In this early internet age of ‘fear of missing out’ – one of the truly troubling aspects of social media – the idea of being haunted by the road not taken, or the lives we might have lived or perhaps we feel we ought to be living, seems extraordinarily relevant.
As Philips puts it, “We have an abiding sense, however obscure and obscured, that the lives we do lead are informed by the lives that escape us,” going on to argue that our ‘wished for’ or fantasy lives, the ones we could have/might have lived, are as much a part of us as our real lives, and as Popova says, “the most ideal of these missed-out-on experiences reveal a great deal about the realest aspects of our lives.”

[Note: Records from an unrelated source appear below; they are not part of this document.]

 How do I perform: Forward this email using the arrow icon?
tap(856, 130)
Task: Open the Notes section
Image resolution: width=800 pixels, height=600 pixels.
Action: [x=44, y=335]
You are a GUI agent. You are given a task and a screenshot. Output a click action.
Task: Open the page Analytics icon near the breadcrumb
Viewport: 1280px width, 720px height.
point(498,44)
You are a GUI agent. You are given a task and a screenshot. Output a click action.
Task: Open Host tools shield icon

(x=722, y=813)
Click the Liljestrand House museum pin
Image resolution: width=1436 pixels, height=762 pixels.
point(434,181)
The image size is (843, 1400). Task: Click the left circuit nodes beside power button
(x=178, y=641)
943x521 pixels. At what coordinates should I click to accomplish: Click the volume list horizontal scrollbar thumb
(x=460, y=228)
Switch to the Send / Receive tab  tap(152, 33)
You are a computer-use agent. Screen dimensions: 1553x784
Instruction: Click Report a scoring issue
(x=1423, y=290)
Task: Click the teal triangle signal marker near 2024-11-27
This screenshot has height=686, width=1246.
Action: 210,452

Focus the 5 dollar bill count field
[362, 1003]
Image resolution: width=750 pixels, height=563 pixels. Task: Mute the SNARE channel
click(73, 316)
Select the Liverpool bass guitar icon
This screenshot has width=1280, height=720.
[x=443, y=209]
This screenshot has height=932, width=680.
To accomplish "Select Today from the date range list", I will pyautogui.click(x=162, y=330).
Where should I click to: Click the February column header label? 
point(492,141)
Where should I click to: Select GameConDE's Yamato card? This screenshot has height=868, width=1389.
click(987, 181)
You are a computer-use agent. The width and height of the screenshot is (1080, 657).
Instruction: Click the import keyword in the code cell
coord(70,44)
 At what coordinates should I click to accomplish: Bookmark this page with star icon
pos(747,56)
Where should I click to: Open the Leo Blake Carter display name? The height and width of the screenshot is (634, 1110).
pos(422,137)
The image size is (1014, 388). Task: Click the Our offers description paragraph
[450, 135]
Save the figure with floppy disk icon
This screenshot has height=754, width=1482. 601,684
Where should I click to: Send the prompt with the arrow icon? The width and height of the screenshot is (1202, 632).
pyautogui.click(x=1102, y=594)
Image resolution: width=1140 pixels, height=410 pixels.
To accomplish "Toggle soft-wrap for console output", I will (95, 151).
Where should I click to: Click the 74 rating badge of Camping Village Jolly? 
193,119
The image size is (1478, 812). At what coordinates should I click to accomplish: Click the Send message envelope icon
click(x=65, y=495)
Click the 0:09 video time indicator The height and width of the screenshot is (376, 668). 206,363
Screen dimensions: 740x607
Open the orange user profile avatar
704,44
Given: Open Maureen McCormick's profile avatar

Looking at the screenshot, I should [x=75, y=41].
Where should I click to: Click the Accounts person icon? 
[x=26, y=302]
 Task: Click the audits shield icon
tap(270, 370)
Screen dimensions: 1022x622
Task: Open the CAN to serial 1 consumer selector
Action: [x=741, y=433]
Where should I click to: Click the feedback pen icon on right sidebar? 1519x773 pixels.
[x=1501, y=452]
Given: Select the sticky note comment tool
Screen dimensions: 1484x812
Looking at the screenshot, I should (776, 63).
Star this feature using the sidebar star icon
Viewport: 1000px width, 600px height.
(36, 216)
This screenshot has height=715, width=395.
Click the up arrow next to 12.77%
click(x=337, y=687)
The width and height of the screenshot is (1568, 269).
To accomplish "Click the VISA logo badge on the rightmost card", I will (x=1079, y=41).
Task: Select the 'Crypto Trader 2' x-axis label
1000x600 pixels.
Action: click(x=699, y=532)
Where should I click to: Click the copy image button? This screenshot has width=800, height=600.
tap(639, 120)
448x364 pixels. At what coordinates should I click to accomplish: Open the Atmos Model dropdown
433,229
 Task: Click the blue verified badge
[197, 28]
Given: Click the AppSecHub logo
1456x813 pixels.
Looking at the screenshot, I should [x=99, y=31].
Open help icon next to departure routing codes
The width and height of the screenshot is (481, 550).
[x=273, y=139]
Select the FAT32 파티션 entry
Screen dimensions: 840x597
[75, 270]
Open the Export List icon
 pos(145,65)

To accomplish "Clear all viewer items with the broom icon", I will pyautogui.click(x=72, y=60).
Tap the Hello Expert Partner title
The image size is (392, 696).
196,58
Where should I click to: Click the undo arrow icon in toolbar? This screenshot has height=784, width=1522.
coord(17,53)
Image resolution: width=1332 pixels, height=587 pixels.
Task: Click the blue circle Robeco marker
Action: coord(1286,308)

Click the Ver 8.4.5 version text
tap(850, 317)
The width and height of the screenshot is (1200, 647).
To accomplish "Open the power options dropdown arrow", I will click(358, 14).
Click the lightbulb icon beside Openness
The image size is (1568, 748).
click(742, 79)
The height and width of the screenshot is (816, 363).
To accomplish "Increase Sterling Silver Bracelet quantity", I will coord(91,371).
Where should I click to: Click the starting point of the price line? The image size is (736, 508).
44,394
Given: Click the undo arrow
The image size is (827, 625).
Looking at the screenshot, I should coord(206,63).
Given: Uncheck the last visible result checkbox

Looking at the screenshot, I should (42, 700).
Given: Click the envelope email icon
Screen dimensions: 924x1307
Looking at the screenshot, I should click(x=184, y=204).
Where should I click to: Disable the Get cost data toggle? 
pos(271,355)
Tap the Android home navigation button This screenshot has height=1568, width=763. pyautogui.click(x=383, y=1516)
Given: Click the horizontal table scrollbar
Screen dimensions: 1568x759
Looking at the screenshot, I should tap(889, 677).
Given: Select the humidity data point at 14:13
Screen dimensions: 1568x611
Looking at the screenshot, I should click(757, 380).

This is a fascinating read which got me thinking about so many aspects of online behaviour, not just FOMO or how the medium seems to fan the flames of envy, but also the holding power of online communities, fantasy worlds and games. I wrote an academic paper on the subject fifteen years ago entitled ‘You can check out any time you like, but you can never leave’ – props to the first person to tell us in the comments what song that line comes from!